PROBLEM | Copy all records exactly; omit pictures.

---------- DATA SECTION

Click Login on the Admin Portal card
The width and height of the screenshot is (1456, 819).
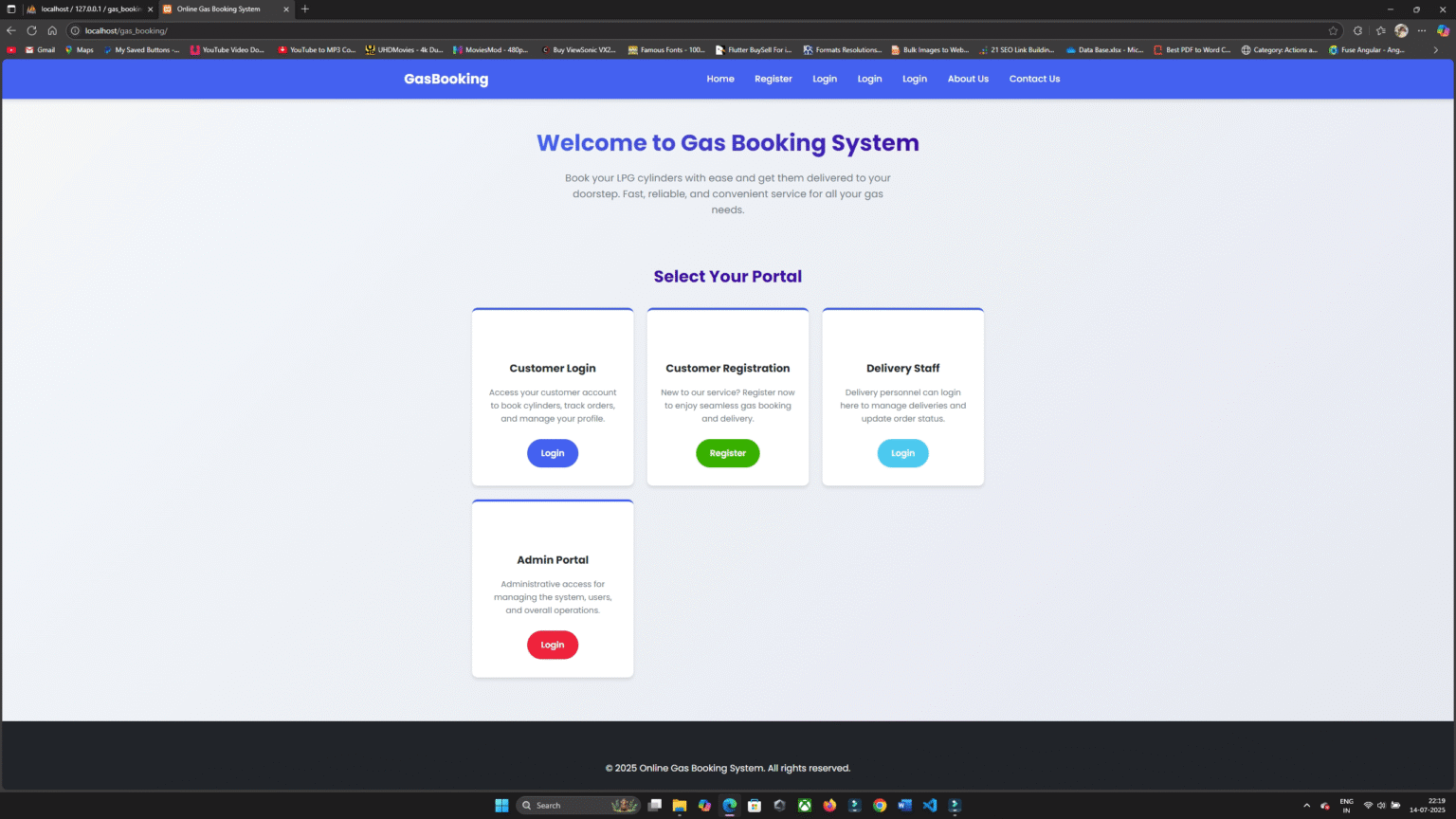click(553, 645)
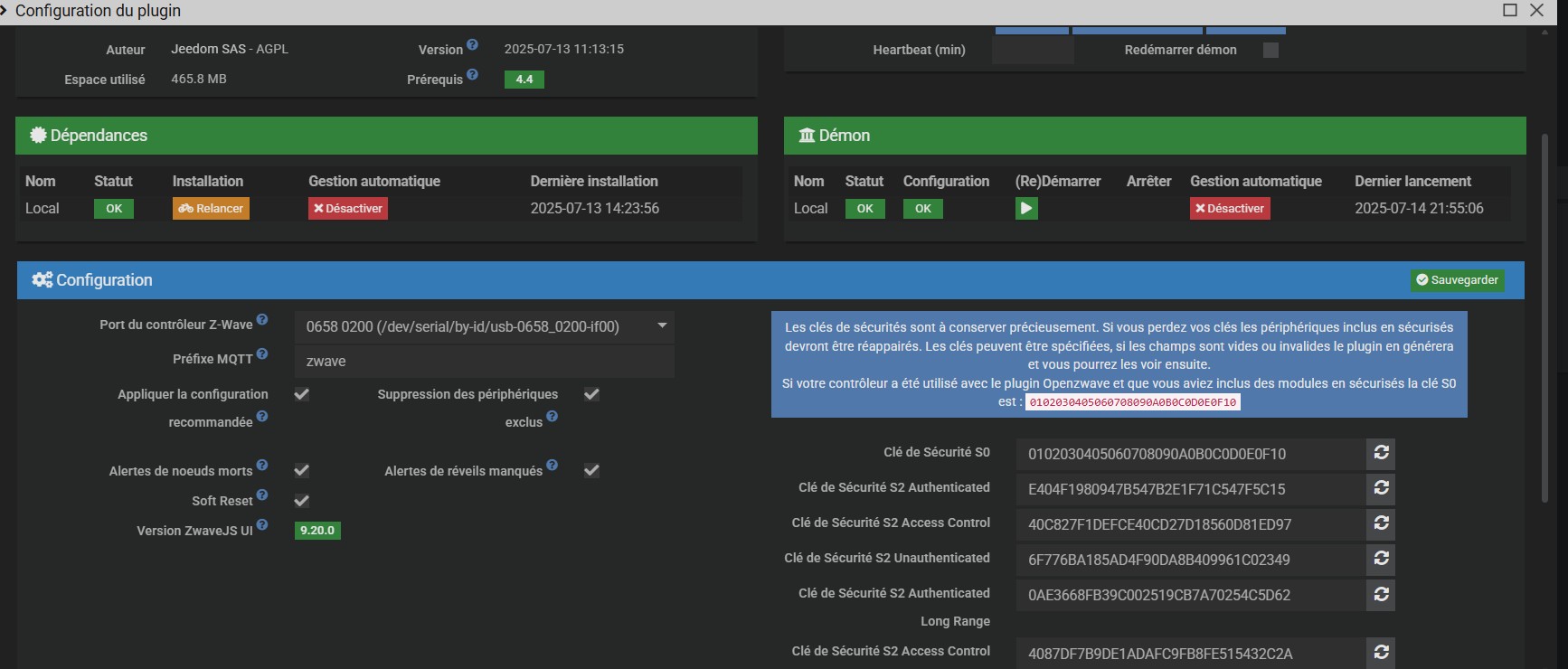Toggle Appliquer la configuration recommandée checkbox
Viewport: 1568px width, 669px height.
(x=302, y=394)
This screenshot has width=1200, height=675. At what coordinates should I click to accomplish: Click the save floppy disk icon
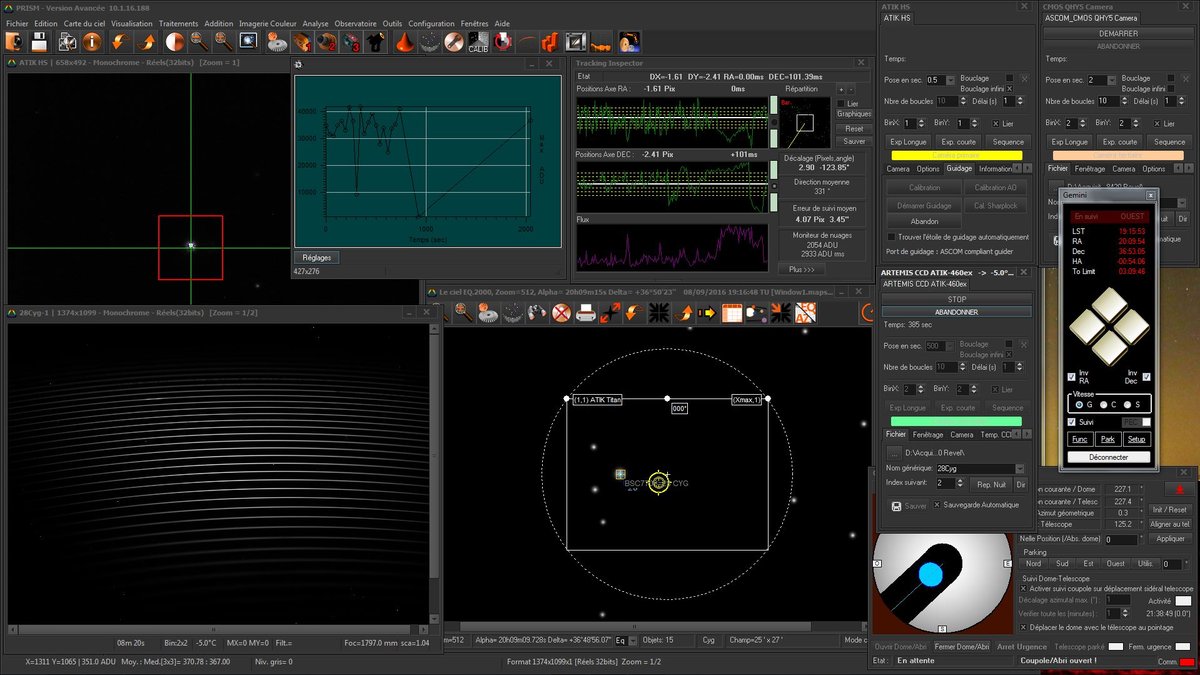click(x=40, y=42)
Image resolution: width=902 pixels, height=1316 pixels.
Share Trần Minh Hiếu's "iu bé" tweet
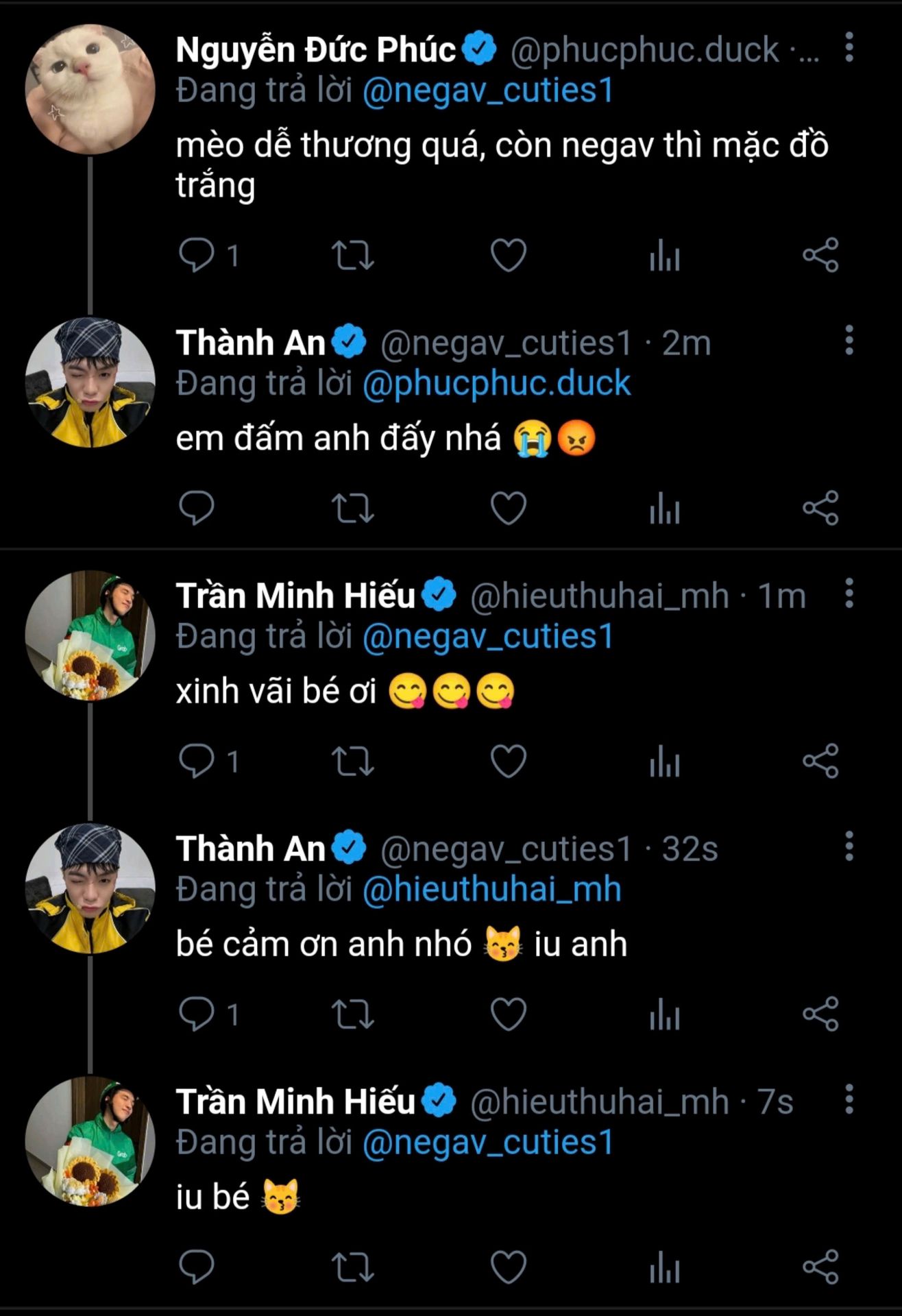[x=820, y=1267]
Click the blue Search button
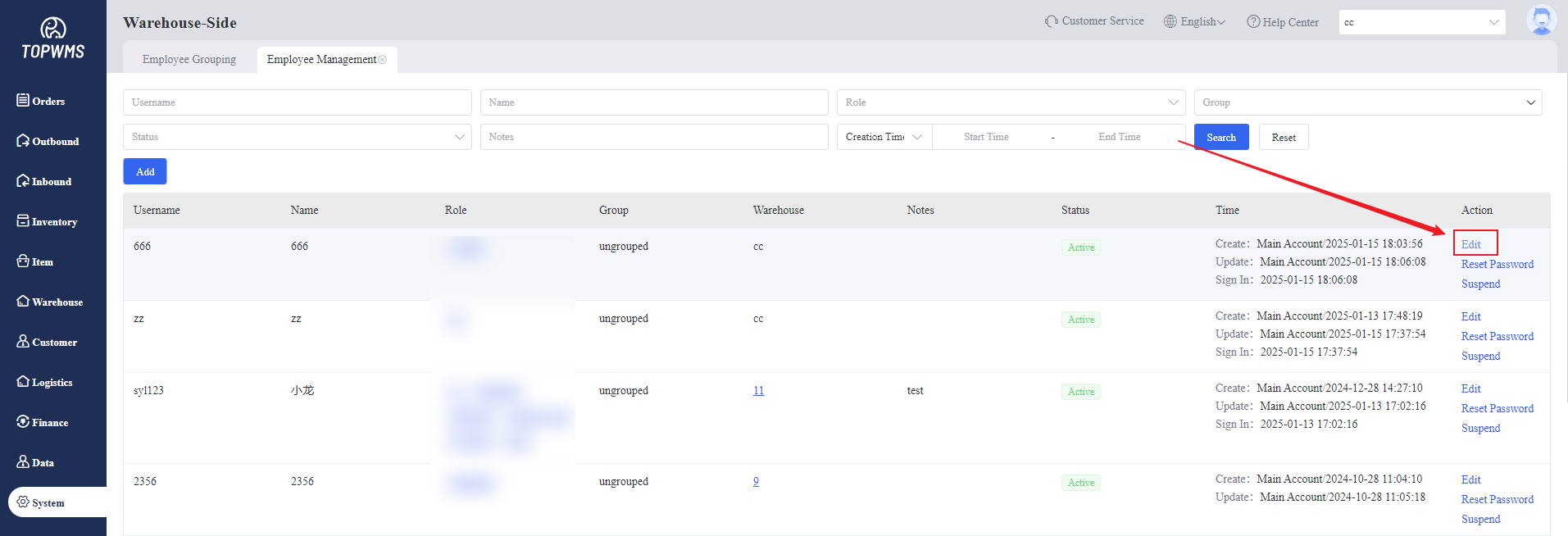This screenshot has width=1568, height=536. pyautogui.click(x=1220, y=137)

--------------------

EXPECTED ANSWER |
Click Login on the Admin Portal card
The width and height of the screenshot is (1456, 819).
click(553, 645)
Toggle Appliquer la configuration recommandée checkbox
Viewport: 1568px width, 669px height.
(x=302, y=394)
This screenshot has width=1200, height=675. At what coordinates should I click to accomplish: Click the save floppy disk icon
click(x=40, y=42)
Image resolution: width=902 pixels, height=1316 pixels.
Share Trần Minh Hiếu's "iu bé" tweet
[x=820, y=1267]
Click the blue Search button
This screenshot has width=1568, height=536. pyautogui.click(x=1220, y=137)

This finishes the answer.